The Limitations in Language are the Limitations of AI

The Limitations in Language are the Limitations of AI

The question around sentience in AI continues to oscillate between confusion and clarity. The discussion was reignited after Blake Lemoine, an engineer at Google who was working with the company’s latest chatbot became convinced that the bot was sentient. Lemoine published a transcript of his conversation with LaMDA (Language Model for Dialogue Applications) arguing that ‘there is no scientific definition of sentience’. Lemoine said that after listening to LaMDA, he believed that the bot ‘spoke from the heart’ and was comparable to a seven- or eight-year old in terms of its emotional intelligence. 

Lemoine’s claims were met with skepticism by most. But the conclusion wasn’t as obvious as it seemed. For a senior software engineer from Google to completely trust that an AI programme was conscious definitely meant there was something more to it. Firstly, LaMDA was an impressive large language model that could efficiently predict how a conversation would most likely go and keep it going in a manner that was human-like. 
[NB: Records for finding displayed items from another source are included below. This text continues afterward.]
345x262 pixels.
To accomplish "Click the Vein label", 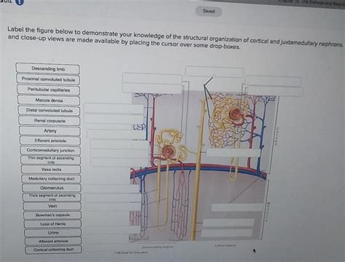I will (52, 206).
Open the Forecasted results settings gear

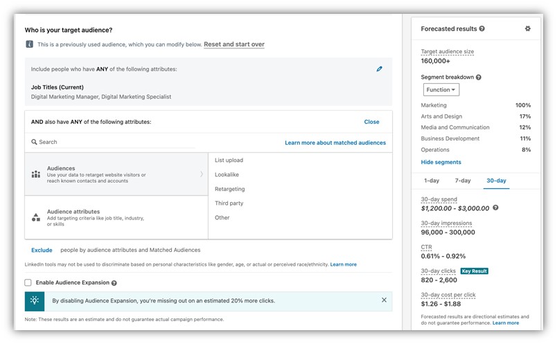(x=528, y=29)
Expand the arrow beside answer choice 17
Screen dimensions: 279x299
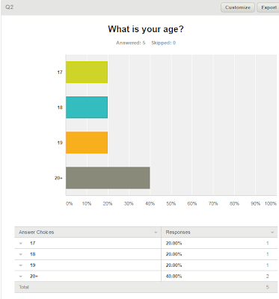(x=21, y=244)
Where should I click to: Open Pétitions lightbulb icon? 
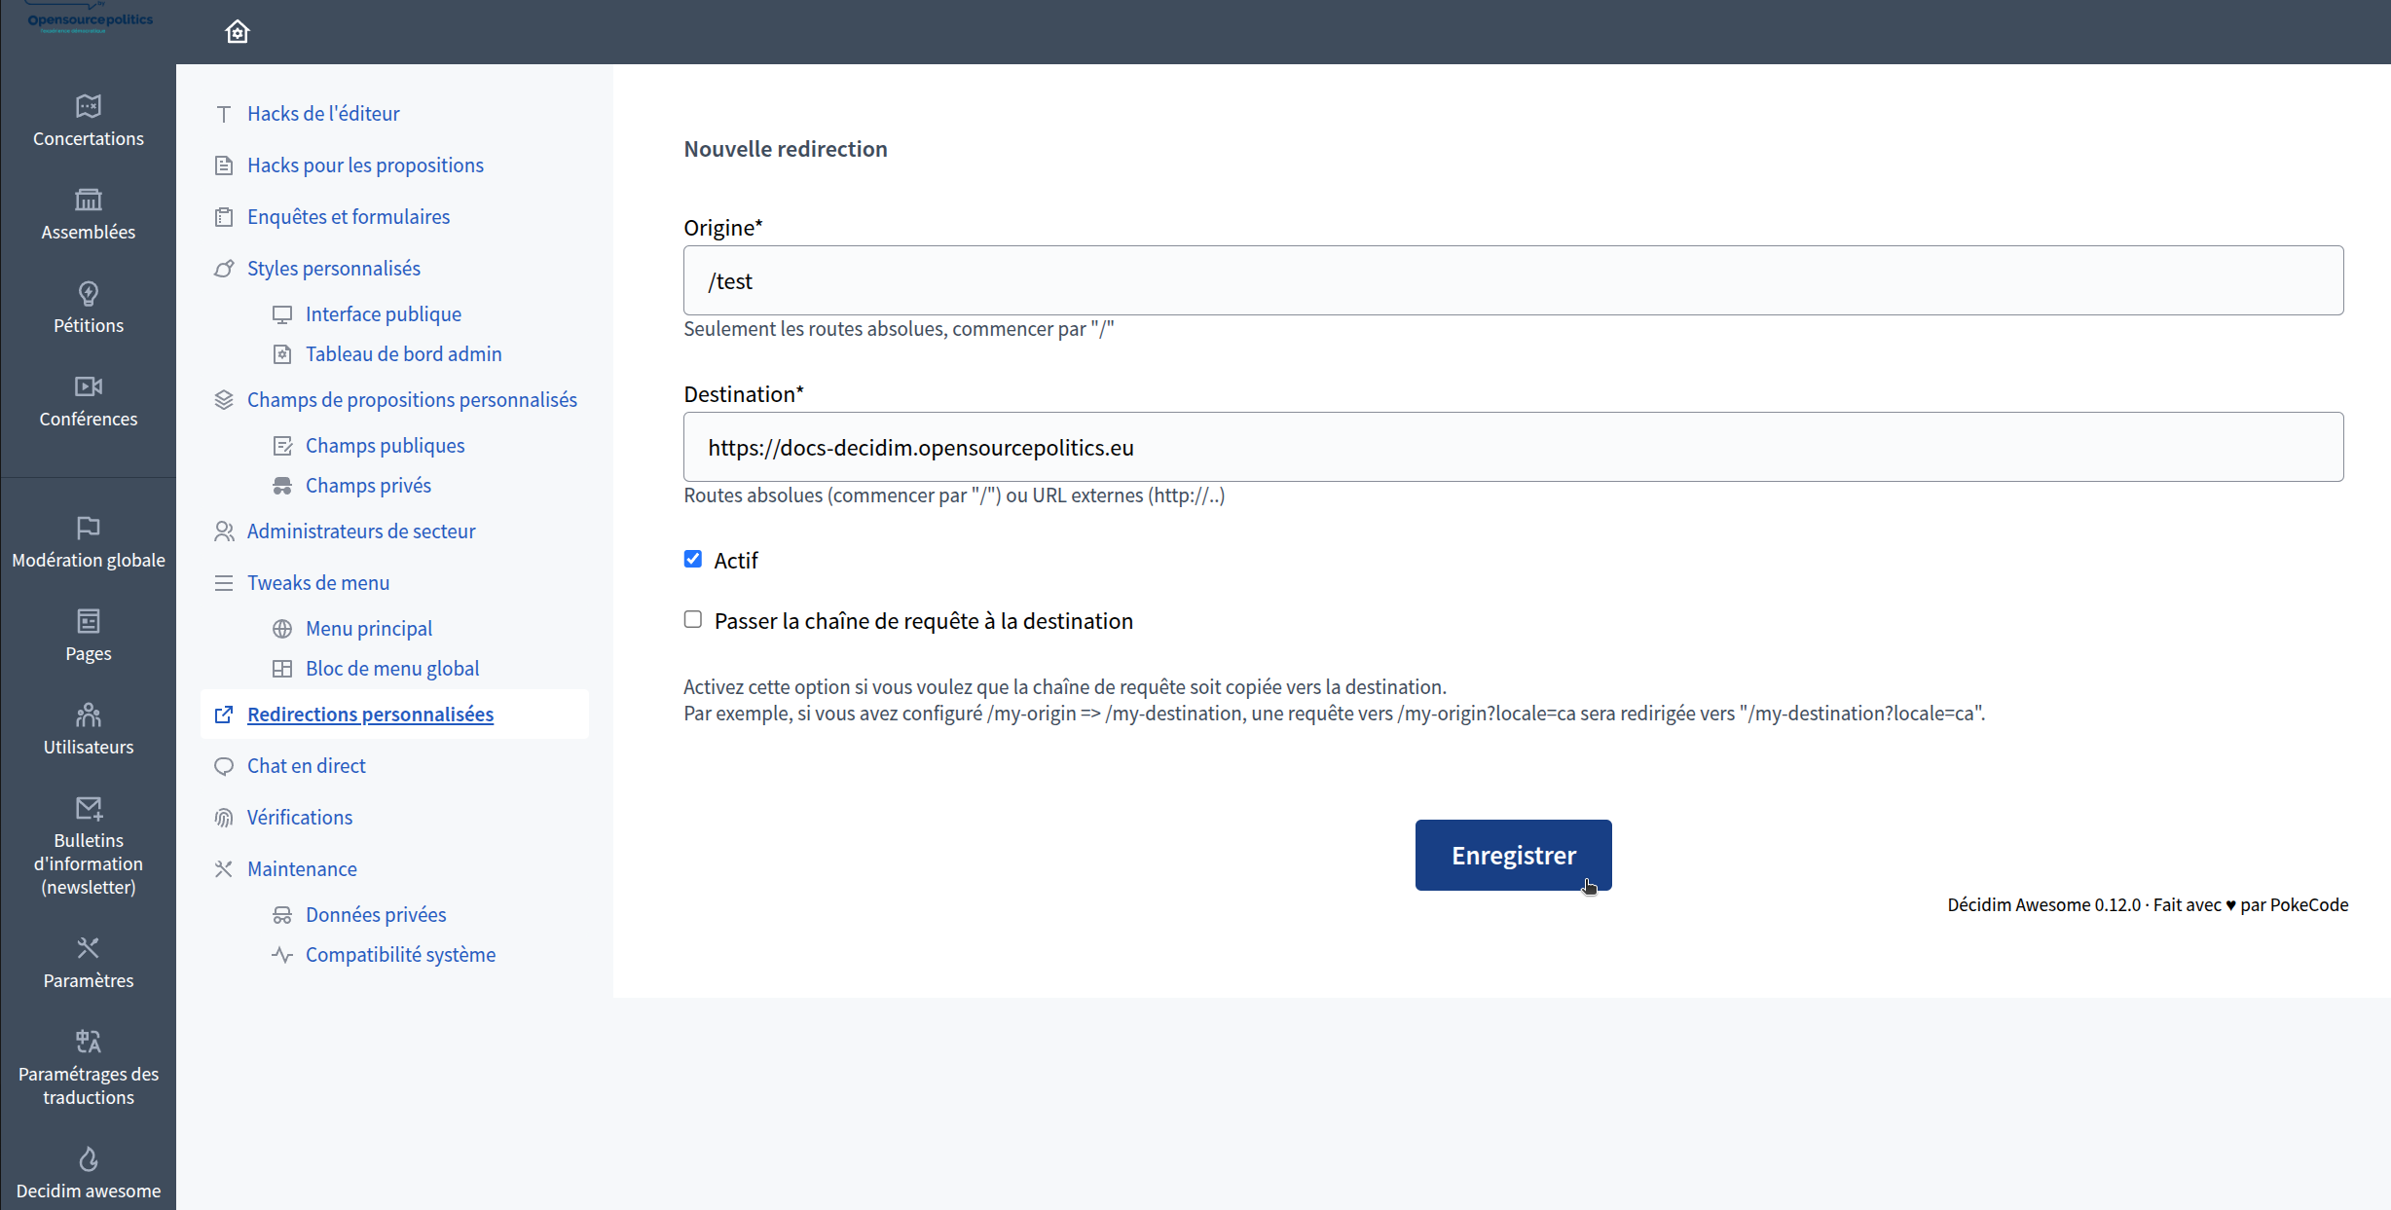pyautogui.click(x=88, y=293)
What continues to be the crux of the debate is the parameters on which a machine can be judged on its likeness with a human. Language naturally became one of the first aspects to be examined. With how powerful and intelligent LLMs have become owing to their grasp over linguistics, what has held them back from becoming truly intelligent? 

Meta’s chief AI scientist Yann LeCun discussed the subject in an essay he authored in Noema. LeCun explained that a machine trained solely on language could never hope to possess human intelligence. The notion that human knowledge is purely linguistic is a very traditional and narrow view that rose in the 19th and 20th century. This archaic thought process is still existent according to LeCun in several so-called intellectual circles. This perspective was what pushed more work in Symbolic AIin the early years. To these theorists, if a machine could give the appropriate answer to a question at the right time, it was intelligent. 

This built the basis of the Turing test. However, the AI community has come to recognise that the Turing test could deduce how well a machine was able to imitate human intelligence instead of truly being intelligent. 

Echoing Noam Chomsky, he stated that language was too “clear and unambiguous vehicle for clear communication”. Interpersonal communication for humans, LeCun said, wasn’t restricted to language. There is in fact no ‘perfect vehicle’ for communication for us. We communicate more often than not through our practical experiences with the world, even through social rituals and customary practices. 

Meanwhile, the only thing that up until now has been taken into importance to train machines is contextual understanding. Anything that we say depends on the context of what we are talking about. And LLMs have trained themselves on the background knowledge of every word to determine the context for each. 

This method of training has limited LLMs in a way. LeCun admits that this has amounted to ‘shallow’ LLMs despite the breadth of its understanding of words. He compares it to students who may not understand what a word means but are able to repeat the definition. 

Language is a bridge as it quickens the process of communication. A big chunk of information can be given out briefly—that is the power of language. However, neither is decoding a language cheap nor does language encompass every piece of knowledge. 

LeCun noted that the perceived limitations of AI were in fact the disadvantages that came with language itself. In a tweet LeCun asked, “The broader question being: How much of human knowledge is captured in all the text ever written? To which my answer is: not much. Similarly: How much of non-human primate knowledge is captured in all primate communications? Answer: almost none. Most knowledge is non verbal.”

But LeCun’s views aren’t necessarily set in stone. Noted NYU professor and author, Gary Marcus, who often locks horns with LeCun on Twitter had a quick reaction to the essay. While he agreed with the opinion that AI systems that learn purely from linguistic input are “doomed to fail,” he said it was strange to lessen the importance of language itself. “I think the essay itself is weak and the claim that “not much” knowledge is captured in text is absurd. Sure, text has to be grounded, but humans would not be where we are in science and technology without written word,” he argued. 

Calling the essay flawed, Marcus stated that there were reasons why LeCun’s observations fell flat. He said that LeCun underestimated just how much can be learned from linguistic input once there is a basic understanding. Giving the example of Helen Keller, Marcus said that language has an innateness to it that can’t be replaced. He contended that nobody considered all knowledge to be linguistic.